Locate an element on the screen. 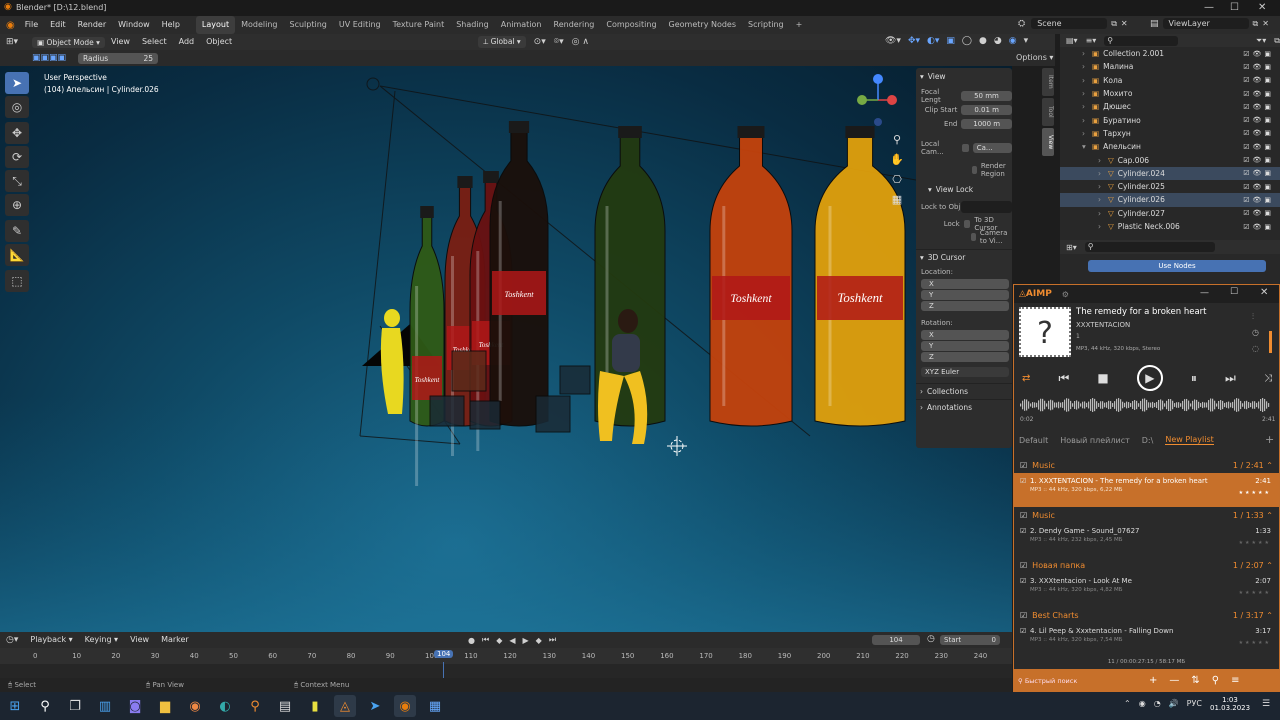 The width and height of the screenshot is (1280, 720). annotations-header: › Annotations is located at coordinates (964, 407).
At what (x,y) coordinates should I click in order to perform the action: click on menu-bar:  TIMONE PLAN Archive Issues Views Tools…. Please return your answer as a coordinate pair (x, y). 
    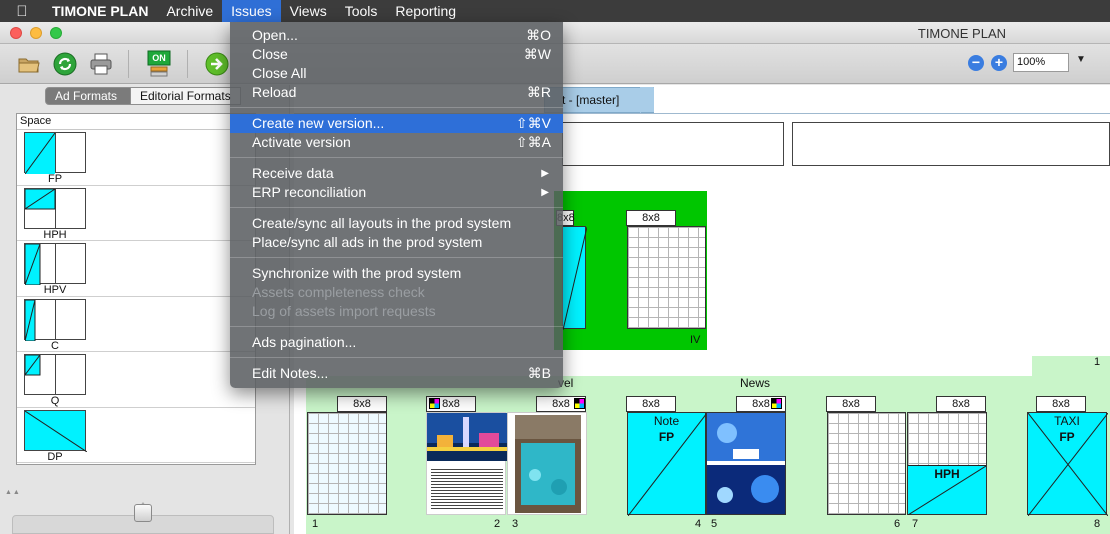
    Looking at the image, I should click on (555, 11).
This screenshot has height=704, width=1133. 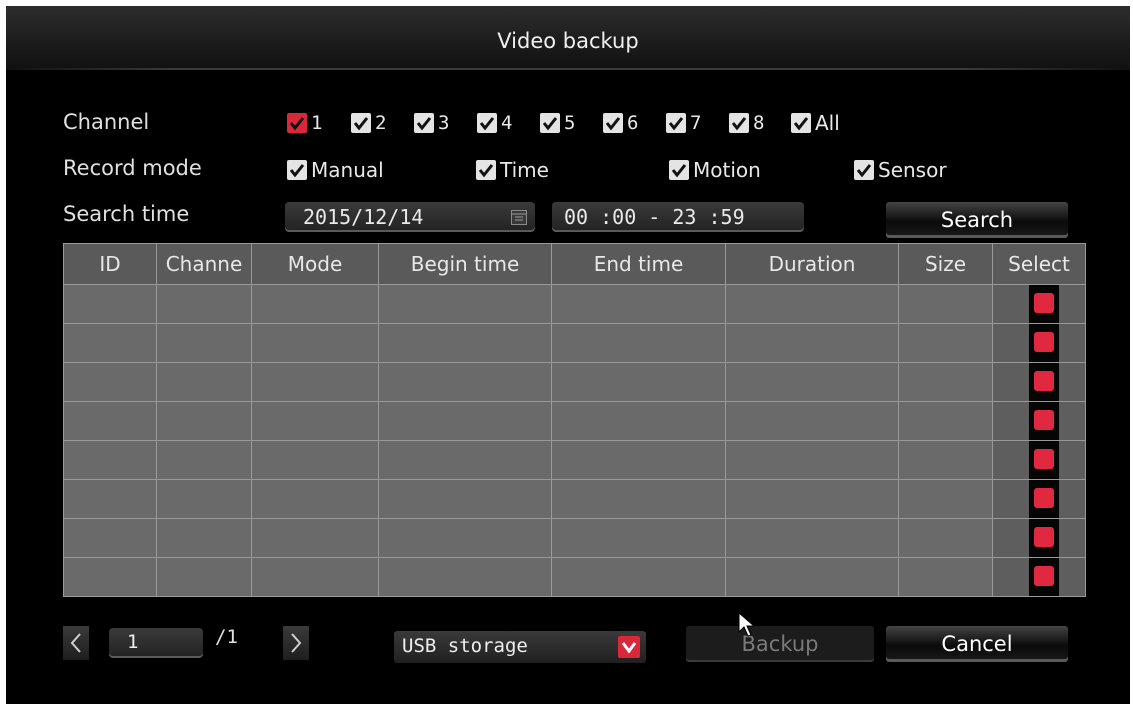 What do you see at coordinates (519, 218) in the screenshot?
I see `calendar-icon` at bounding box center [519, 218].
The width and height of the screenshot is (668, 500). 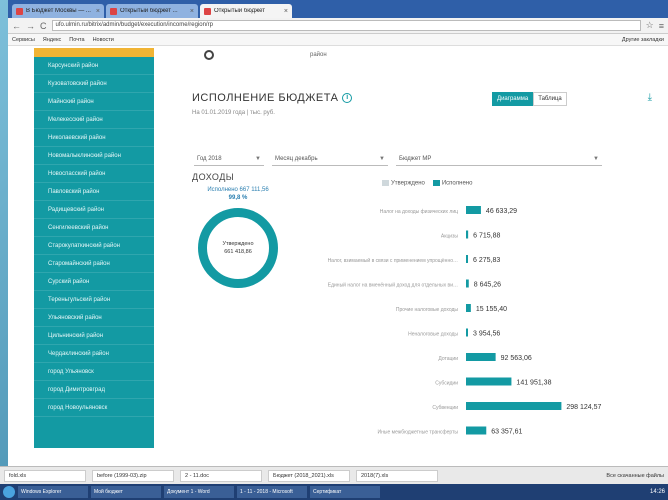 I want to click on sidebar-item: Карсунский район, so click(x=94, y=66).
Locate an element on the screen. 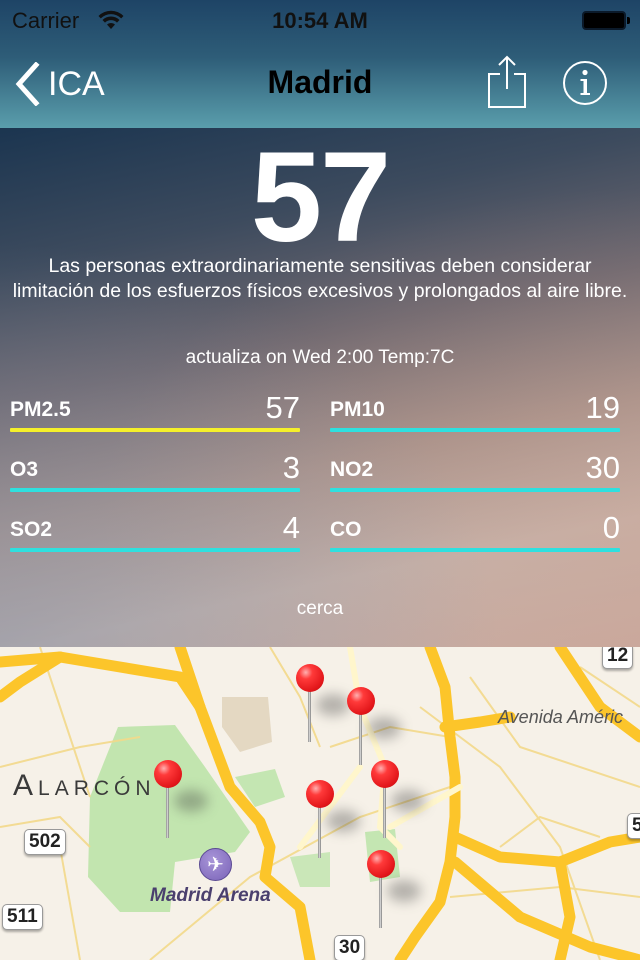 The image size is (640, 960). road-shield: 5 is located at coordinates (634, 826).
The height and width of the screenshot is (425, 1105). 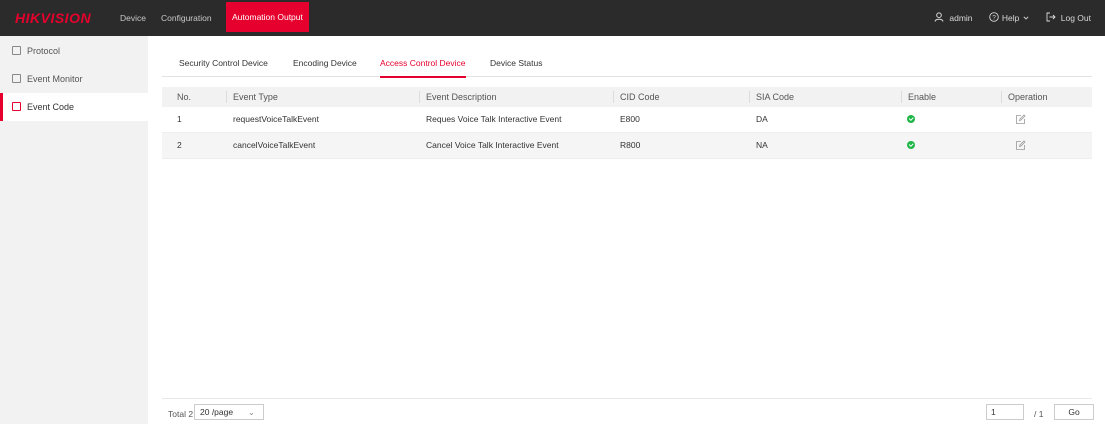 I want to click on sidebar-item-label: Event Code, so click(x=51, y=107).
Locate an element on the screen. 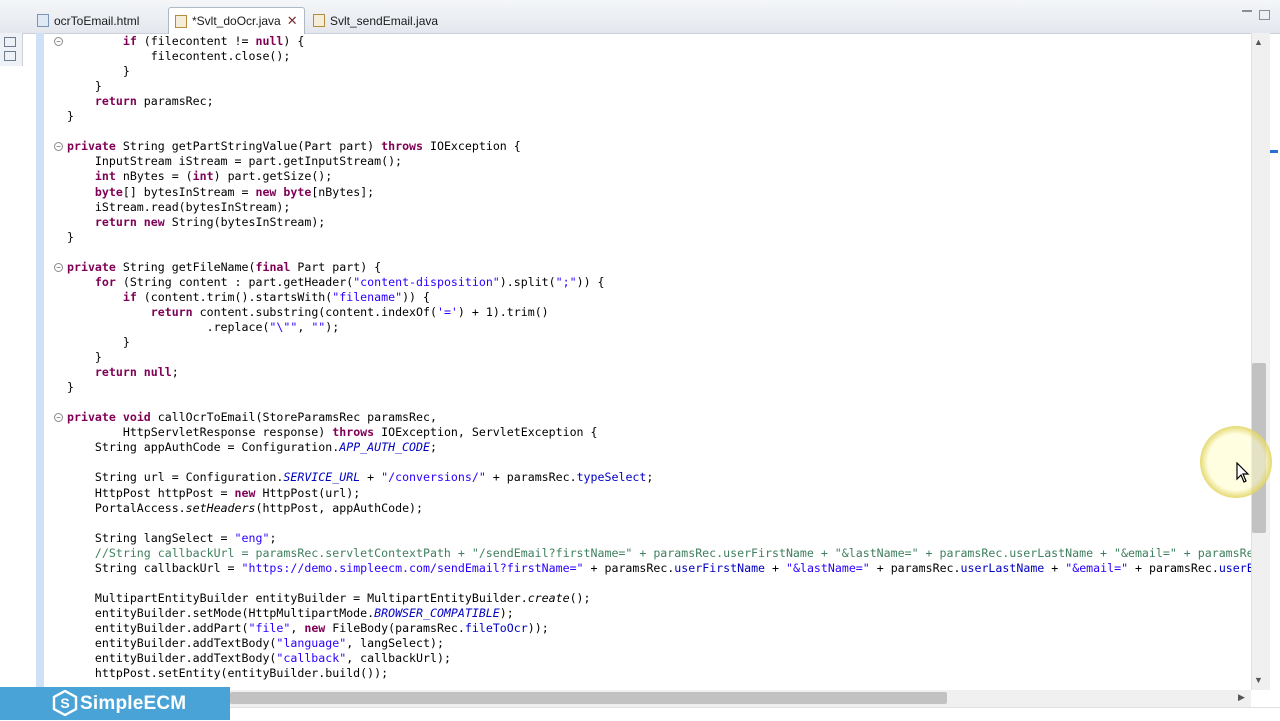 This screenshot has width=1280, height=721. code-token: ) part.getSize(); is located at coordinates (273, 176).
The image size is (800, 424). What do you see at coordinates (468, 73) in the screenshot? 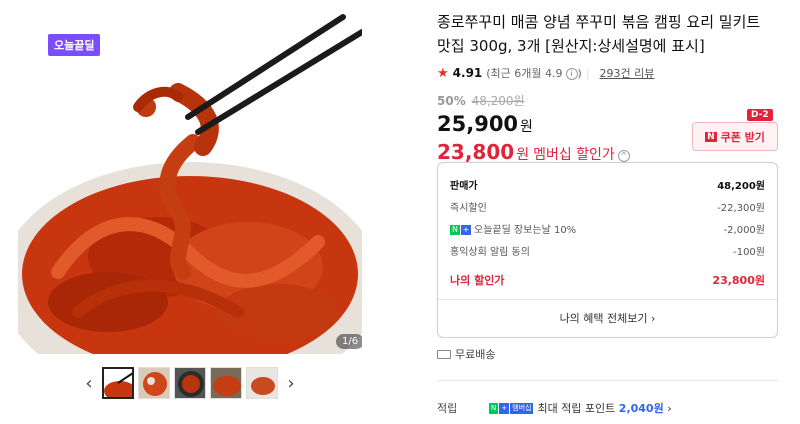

Work instructions — Rewrite the rows from the one containing "At what (x,y)" down to the one containing "Looking at the", swapping "coordinate pair" for "point" and keeping everything else unchanged. Leave out the pictures.

Exercise output —
At what (x,y) coordinates should I click in order to perform the action: click on menu-bar:  TIMONE PLAN Archive Issues Views Tools…. Please return your answer as a point (x, y). 
    Looking at the image, I should click on (555, 11).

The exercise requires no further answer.